-------- PROVIDED TEXT

In a previous study comparison of the crystal structure of the N terminal capsid domain of HIV-2 with HIV-1 indicated that the HIV-2 CypA binding loop is shorter by a single alanine residue at the position equivalent to HIV-1 CA88 [30]. This underlies a significant conformational difference between the CypA binding loops of HIV-1 and HIV-2 capsids and dictates binding to TRIMCyp variants, which in turn correlates with restriction sensitivity. We therefore tested whether the alanine at CA88 also dictated sensitivity to Mafa TRIMCyp. To do this we used a previously described HIV-1 mutant in which the alanine at CA88 had been removed (HIV-1 CA-A88), and an HIV-2 mutant in which the missing alanine has been inserted (HIV-2 CA+A88). GFP encoding HIV-1 and HIV-2 mutant vectors were prepared and used to infect CRFK cells expressing Mafa TRIMCyp2 and cells bearing empty vector as a control (Fig. 2C). In fact, whilst HIV-1 was sensitive to Mafa TRIMCyp2 the mutant with a shorter CypA binding loop was unrestricted. Furthermore, Mafa TRIMCyp2 restricted the HIV-2 mutant with an extra alanine, whereas the wild type virus remained unrestricted. The HIV-1 mutant was as infectious as the wild type virus whereas the HIV-2 mutant with an extra alanine was around an order of magnitude less infectious than wild type on feline cells bearing empty vector. However, the switch in sensitivity to TRIMCyp on adding or removing the extra alanine residue in these viruses is clear. Furthermore, corresponding binding experiments by ITC support the restriction data; the loss or gain of restriction sensitivity upon addition or removal of A88 directly correlates with loss or gain of binding (Table 1). Sensitivity to Mafa TRIMCyp is therefore dictated by the sequence of the CypA binding loop with the alanine at CA88 being an important determinant.

----------------
-------- INFORMATION

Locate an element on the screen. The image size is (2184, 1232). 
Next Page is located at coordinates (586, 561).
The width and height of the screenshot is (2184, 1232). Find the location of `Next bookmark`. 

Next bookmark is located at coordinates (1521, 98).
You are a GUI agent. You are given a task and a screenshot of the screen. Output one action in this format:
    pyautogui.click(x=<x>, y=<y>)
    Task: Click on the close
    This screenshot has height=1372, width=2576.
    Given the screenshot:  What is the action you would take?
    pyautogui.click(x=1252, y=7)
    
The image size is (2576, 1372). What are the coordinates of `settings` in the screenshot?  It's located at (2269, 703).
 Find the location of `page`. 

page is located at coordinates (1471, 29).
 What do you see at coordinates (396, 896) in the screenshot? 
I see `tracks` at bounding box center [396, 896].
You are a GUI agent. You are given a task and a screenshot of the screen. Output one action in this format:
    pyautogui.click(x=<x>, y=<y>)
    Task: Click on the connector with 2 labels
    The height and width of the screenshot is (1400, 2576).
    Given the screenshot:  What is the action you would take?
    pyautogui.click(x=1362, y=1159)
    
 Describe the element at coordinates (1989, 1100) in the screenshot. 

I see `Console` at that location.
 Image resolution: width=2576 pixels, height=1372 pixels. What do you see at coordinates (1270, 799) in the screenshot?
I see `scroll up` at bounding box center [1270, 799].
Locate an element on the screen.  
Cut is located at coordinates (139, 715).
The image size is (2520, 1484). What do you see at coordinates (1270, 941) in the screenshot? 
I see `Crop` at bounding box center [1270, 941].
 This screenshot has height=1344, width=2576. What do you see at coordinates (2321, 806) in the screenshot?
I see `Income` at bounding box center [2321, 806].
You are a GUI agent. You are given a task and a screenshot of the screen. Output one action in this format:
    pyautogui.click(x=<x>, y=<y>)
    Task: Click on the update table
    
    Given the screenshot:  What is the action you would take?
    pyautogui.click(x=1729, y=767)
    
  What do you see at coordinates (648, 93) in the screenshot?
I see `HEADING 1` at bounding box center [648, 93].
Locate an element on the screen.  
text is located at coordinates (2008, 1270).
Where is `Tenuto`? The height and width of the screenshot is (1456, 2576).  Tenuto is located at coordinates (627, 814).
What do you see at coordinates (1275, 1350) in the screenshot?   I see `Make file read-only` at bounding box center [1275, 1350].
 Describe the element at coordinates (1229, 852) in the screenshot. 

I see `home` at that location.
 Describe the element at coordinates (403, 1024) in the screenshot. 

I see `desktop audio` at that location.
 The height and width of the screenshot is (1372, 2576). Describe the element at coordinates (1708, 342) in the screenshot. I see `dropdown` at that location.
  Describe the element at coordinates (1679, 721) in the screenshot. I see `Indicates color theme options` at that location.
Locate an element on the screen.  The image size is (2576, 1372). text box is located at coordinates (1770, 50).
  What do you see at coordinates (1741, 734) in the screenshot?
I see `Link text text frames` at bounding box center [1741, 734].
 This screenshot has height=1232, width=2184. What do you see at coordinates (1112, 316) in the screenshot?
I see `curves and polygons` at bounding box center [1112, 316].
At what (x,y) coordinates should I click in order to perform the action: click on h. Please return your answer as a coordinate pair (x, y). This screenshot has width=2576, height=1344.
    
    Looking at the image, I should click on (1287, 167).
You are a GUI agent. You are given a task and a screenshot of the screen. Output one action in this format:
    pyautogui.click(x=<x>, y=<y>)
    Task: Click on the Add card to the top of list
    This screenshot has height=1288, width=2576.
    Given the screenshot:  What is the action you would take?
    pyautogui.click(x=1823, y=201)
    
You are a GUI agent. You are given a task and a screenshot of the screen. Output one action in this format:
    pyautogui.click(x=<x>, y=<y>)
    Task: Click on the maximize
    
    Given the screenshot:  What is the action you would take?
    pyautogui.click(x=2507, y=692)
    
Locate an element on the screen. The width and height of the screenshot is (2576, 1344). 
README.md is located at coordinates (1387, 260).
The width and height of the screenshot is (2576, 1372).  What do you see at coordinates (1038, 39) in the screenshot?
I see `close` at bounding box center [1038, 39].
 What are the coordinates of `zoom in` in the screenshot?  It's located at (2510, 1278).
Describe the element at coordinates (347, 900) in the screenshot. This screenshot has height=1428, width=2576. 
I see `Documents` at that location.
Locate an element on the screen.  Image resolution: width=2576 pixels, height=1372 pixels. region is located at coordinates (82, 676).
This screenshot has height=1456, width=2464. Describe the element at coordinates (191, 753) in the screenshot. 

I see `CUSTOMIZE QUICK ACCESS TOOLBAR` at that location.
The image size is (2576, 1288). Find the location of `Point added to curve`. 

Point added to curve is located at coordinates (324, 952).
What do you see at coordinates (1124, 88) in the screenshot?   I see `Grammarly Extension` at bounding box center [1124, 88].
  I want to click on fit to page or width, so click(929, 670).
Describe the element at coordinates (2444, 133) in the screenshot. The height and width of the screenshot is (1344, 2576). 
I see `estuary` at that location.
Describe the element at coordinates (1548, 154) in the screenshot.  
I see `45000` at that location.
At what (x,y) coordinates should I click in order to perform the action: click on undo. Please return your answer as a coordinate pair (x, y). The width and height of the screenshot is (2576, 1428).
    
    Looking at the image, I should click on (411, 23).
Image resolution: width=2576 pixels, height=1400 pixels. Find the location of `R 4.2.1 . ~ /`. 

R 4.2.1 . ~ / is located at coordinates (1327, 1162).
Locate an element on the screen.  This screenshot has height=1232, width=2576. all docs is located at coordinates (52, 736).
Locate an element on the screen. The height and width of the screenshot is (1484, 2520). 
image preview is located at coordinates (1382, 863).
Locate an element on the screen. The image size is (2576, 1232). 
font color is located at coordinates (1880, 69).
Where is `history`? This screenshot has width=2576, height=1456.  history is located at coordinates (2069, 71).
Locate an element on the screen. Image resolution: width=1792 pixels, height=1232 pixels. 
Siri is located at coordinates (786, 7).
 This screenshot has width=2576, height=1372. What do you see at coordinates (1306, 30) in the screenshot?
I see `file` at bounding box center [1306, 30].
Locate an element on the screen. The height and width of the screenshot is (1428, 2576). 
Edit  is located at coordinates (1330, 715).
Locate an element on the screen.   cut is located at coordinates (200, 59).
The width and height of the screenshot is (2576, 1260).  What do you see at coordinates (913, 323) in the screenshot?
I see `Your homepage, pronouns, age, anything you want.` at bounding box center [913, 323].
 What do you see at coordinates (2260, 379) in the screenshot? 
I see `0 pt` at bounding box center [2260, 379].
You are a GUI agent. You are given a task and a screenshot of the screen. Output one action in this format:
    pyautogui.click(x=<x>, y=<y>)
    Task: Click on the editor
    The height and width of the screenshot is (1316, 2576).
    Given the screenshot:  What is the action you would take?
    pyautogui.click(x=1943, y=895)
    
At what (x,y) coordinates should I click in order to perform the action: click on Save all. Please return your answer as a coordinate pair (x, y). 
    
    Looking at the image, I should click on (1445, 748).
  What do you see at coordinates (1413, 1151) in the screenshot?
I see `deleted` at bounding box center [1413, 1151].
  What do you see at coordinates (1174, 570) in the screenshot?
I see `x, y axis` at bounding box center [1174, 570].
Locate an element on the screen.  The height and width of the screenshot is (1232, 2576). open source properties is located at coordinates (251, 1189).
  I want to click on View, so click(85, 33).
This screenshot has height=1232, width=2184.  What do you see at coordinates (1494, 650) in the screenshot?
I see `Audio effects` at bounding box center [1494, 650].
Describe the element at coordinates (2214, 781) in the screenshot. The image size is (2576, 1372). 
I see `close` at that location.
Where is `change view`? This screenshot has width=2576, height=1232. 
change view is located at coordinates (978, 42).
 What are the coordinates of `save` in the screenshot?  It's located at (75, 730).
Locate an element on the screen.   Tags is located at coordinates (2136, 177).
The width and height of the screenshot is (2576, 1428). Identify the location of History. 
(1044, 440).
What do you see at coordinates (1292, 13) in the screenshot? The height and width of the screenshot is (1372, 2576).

----------------

● WHAT TO PRODUCE: Reproduce the passage on the CA88 alanine and Mafa TRIMCyp restriction in full, word for word.

● REPLY TO THE TASK:
In a previous study comparison of the crystal structure of the N terminal capsid domain of HIV-2 with HIV-1 indicated that the HIV-2 CypA binding loop is shorter by a single alanine residue at the position equivalent to HIV-1 CA88 [30]. This underlies a significant conformational difference between the CypA binding loops of HIV-1 and HIV-2 capsids and dictates binding to TRIMCyp variants, which in turn correlates with restriction sensitivity. We therefore tested whether the alanine at CA88 also dictated sensitivity to Mafa TRIMCyp. To do this we used a previously described HIV-1 mutant in which the alanine at CA88 had been removed (HIV-1 CA-A88), and an HIV-2 mutant in which the missing alanine has been inserted (HIV-2 CA+A88). GFP encoding HIV-1 and HIV-2 mutant vectors were prepared and used to infect CRFK cells expressing Mafa TRIMCyp2 and cells bearing empty vector as a control (Fig. 2C). In fact, whilst HIV-1 was sensitive to Mafa TRIMCyp2 the mutant with a shorter CypA binding loop was unrestricted. Furthermore, Mafa TRIMCyp2 restricted the HIV-2 mutant with an extra alanine, whereas the wild type virus remained unrestricted. The HIV-1 mutant was as infectious as the wild type virus whereas the HIV-2 mutant with an extra alanine was around an order of magnitude less infectious than wild type on feline cells bearing empty vector. However, the switch in sensitivity to TRIMCyp on adding or removing the extra alanine residue in these viruses is clear. Furthermore, corresponding binding experiments by ITC support the restriction data; the loss or gain of restriction sensitivity upon addition or removal of A88 directly correlates with loss or gain of binding (Table 1). Sensitivity to Mafa TRIMCyp is therefore dictated by the sequence of the CypA binding loop with the alanine at CA88 being an important determinant.